Снова послышались крики одобрения.
— И все же, — продолжал кающийся, — подозрительность закралась в ваши души, и если я буду по-прежнему хранить эту тайну, червь сомнения может сделать свое разрушительное дело. Увы! Это так: ни один человек не вправе иметь тайн, и настала пора, когда я должен доверить вам свою. Я думал, что горькая чаша минует меня; я ошибся. Дело, к которому причастны мы все, обязывает меня открыто доказать вам, что я недостоин этой чести; иначе те из вас, которые больше всего меня уважают, вообразят, что я считаю себя выше этого дела и что, обуреваемый фанатической гордостью, я презираю славу людскую. Нет, я не презираю ее, ибо не вправе ее презирать. Я смотрю на нее как на святой и желанный венец, венец героя и мученика. Только мои руки выпачканы в грязи и не могут держать пальмовую ветвь. Я не стану ждать, когда люди вынесут мне этот приговор. Я должен вынести себе его сам! Не потому, что я боюсь людей: приговор самых великих и самых чистых из вас меня не страшит, ибо в сердце своем я искренен, а преступление уже искуплено. Но я уважаю наше дело, и я боюсь, что, став во главе его, я могу принести ему вред. Мое назначение не в том, чтобы трудиться ради земной награды. Вы должны понять, что есть грехи, отпустить которые может только небо, несчастья, от которых избавляет одна только смерть… Впрочем, судите сами… Десять лет тому назад, зимним вечером, владелец этого замка приютил несчастного.

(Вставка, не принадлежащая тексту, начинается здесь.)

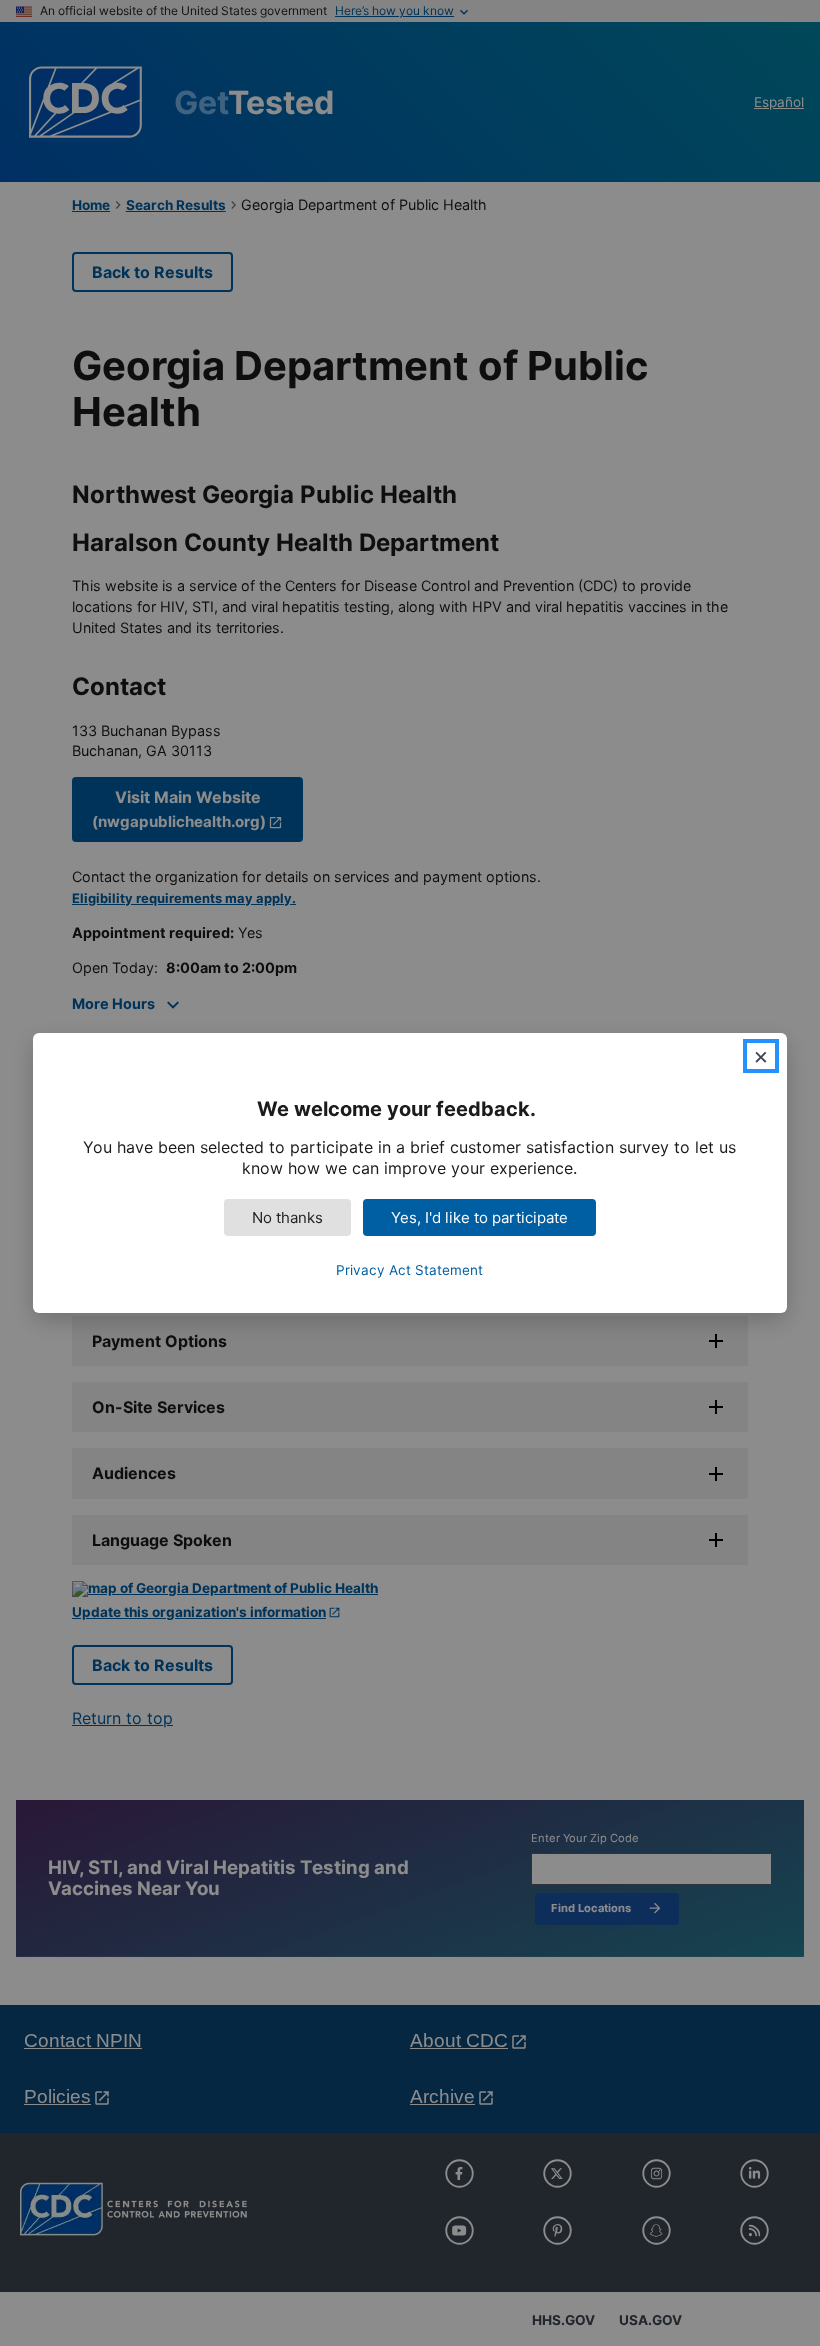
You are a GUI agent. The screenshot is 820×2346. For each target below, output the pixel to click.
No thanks (287, 1217)
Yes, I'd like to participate (479, 1217)
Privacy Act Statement (409, 1270)
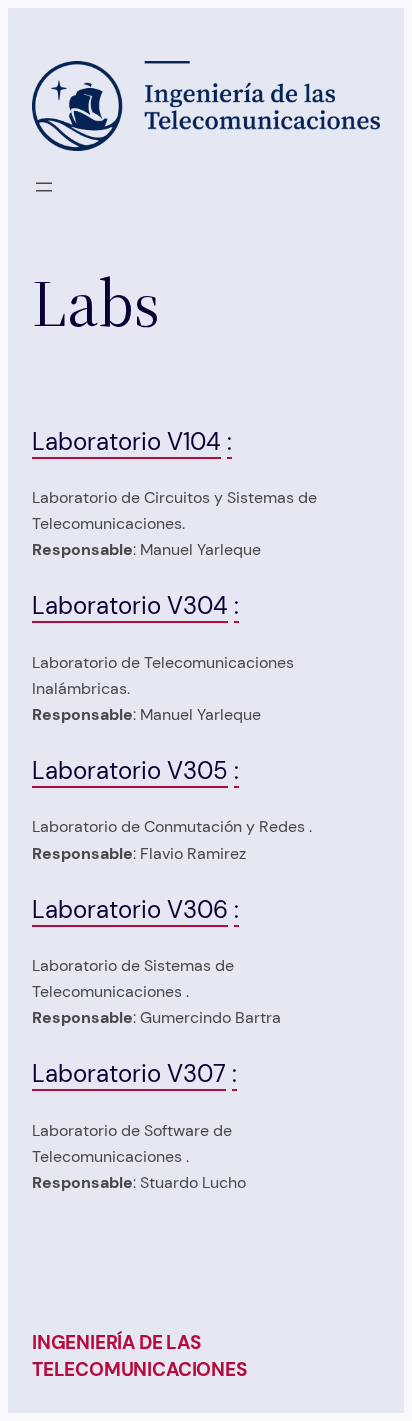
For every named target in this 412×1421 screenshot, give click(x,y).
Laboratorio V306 (130, 909)
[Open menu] (44, 187)
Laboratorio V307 (129, 1073)
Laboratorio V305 (130, 770)
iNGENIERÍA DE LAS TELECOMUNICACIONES (139, 1356)
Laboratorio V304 (130, 605)
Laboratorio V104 (126, 441)
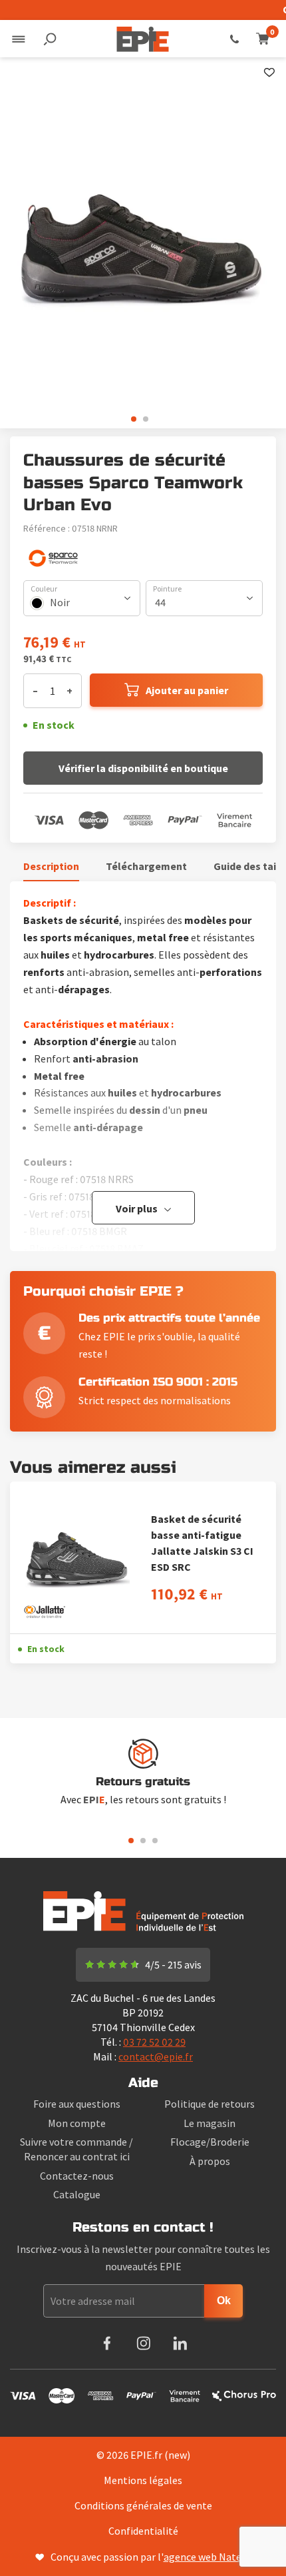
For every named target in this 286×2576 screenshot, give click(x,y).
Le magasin (209, 2123)
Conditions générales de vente (143, 2505)
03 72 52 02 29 (234, 38)
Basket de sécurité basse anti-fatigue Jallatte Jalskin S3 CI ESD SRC (202, 1542)
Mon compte (77, 2123)
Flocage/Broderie (209, 2141)
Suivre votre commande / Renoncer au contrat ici (76, 2149)
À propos (210, 2161)
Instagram (143, 2343)
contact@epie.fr (155, 2056)
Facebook (106, 2343)
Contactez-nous (77, 2175)
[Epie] (143, 38)
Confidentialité (143, 2530)
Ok (224, 2300)
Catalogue (76, 2194)
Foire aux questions (76, 2103)
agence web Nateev (207, 2556)
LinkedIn (180, 2343)
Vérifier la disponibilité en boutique (143, 768)
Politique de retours (209, 2103)
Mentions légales (143, 2480)
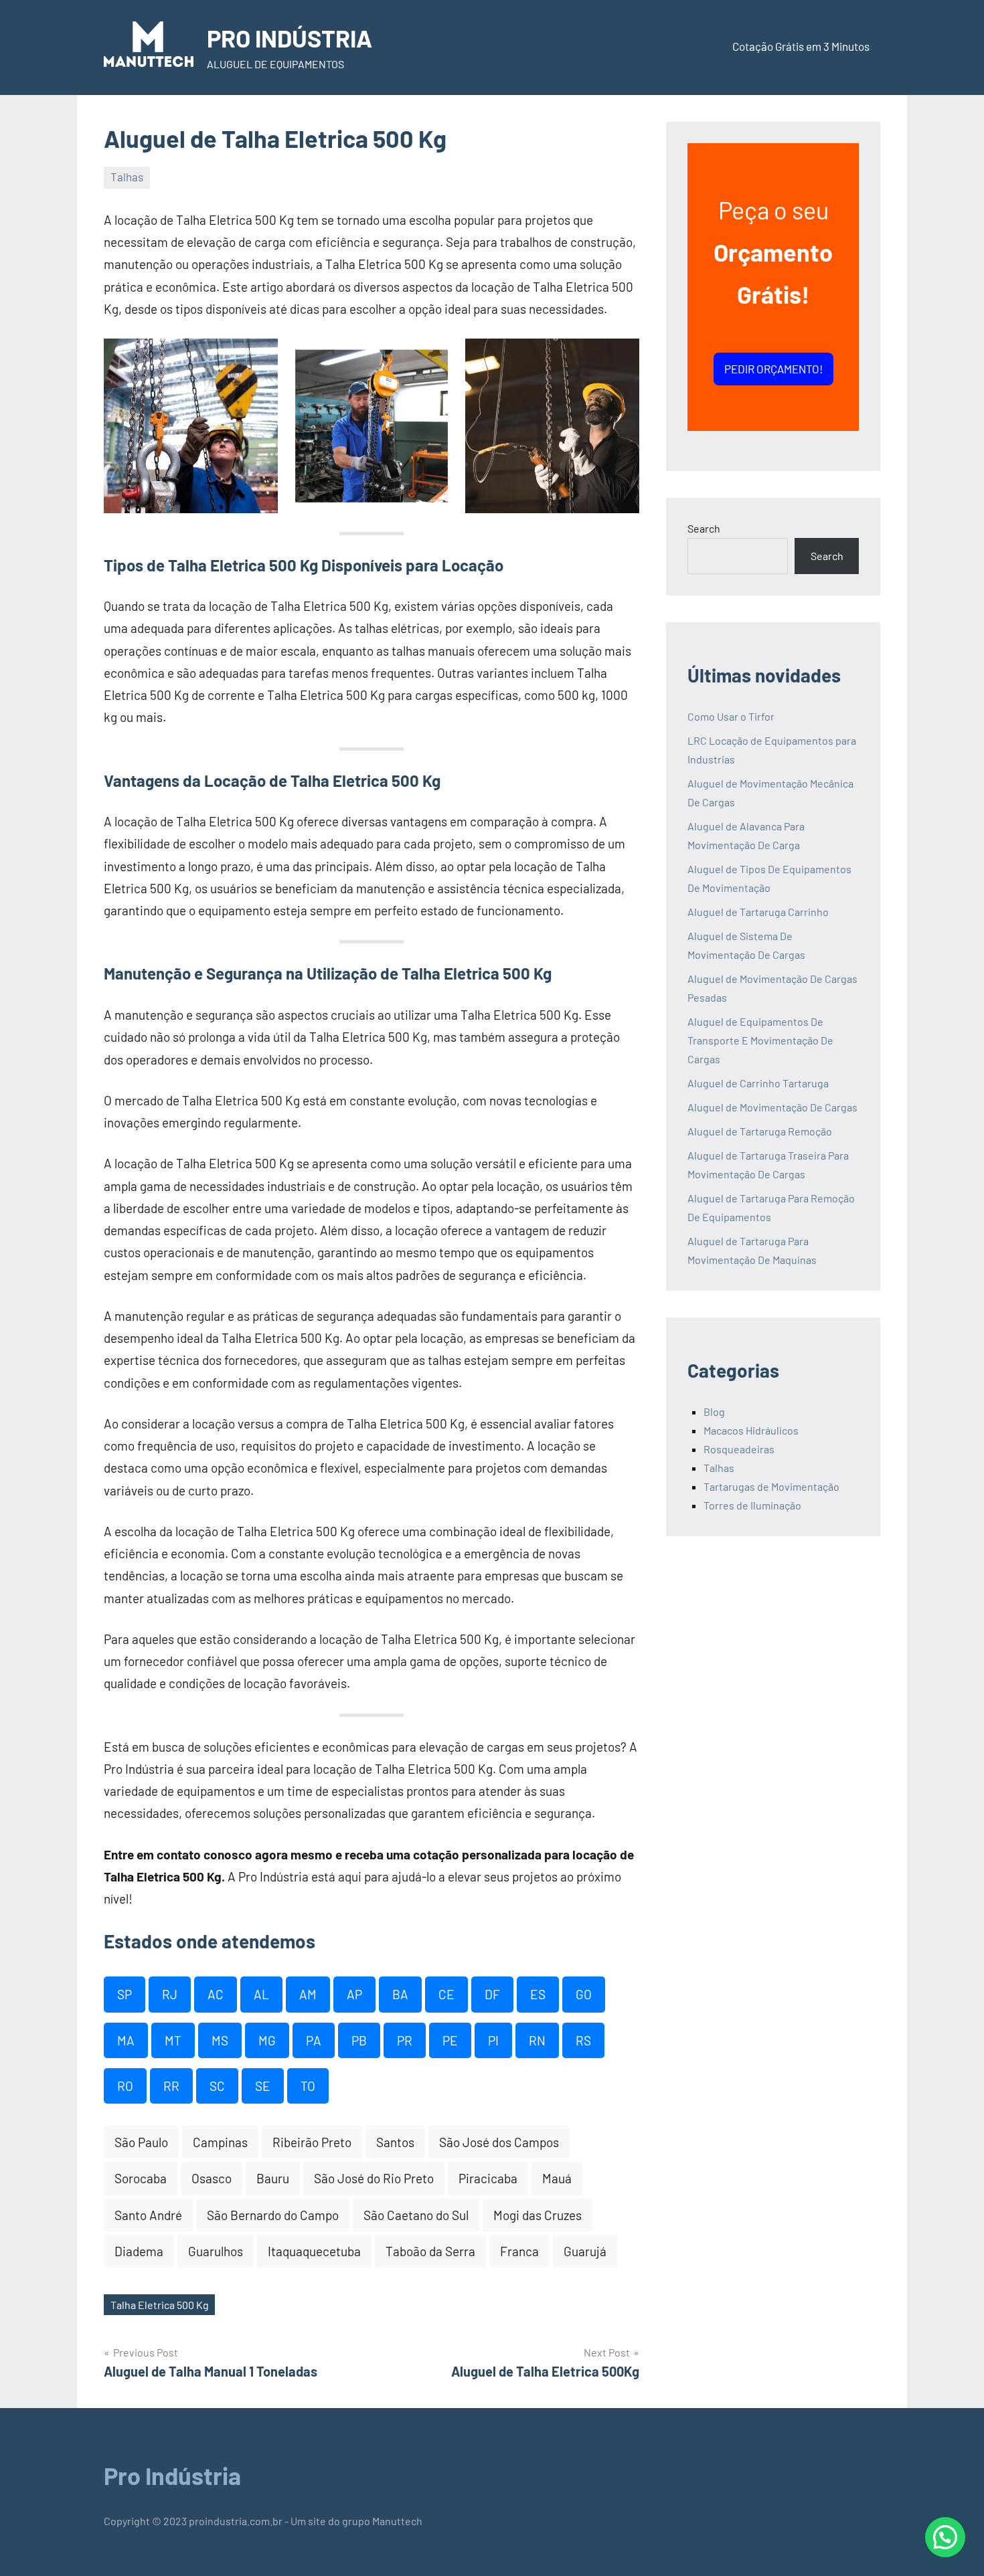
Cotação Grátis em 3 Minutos (801, 46)
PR (404, 2040)
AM (308, 1994)
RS (583, 2040)
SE (262, 2086)
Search (703, 528)
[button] (945, 2537)
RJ (169, 1994)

— Несчастного, который один брел усталый по нашим лесам, — прервал его Эдмео, вскочив с места. Он говорил вдохновенно и заразил своим энтузиазмом собравшихся; все стали слушать не Вальмарину, а его. — Владелец этого замка был мой дядя, как вы все знаете — один из самых богатых людей этого края. Это был философ, человек большого сердца и больших дерзаний, друг юности Альфьери, ученик Руссо, поборник свободы, лелеявший одну только мысль, одну надежду — увидеть родину снова независимой и единой. Среди обывателей он слыл человеком экзальтированным, безумцем. Он пустил к себе изгнанника, постучавшего в ворота, усадил его с собой за стол и выслушал его, обогрев у домашнего очага, старинной домашней святыни, символа нерушимого гостеприимства. Он узнал все его тайны и схоронил их в своем сердце: он беседовал с ним о священных принципах морали и человеческой справедливости, договорившись до великих истоков всего, до сущности божественной справедливости и доброты. Зимнее солнце, бледное и позднее, застало их у очага — они продолжали свой разговор и не собирались еще расставаться. Изгнанник хотел, правда, уйти, но хозяин дома его удержал; так было и в последующие дни; несмотря на снедавшую его печаль и великую скромность, изгнанник не ушел. Дядя мой воспротивился этому и был неумолим.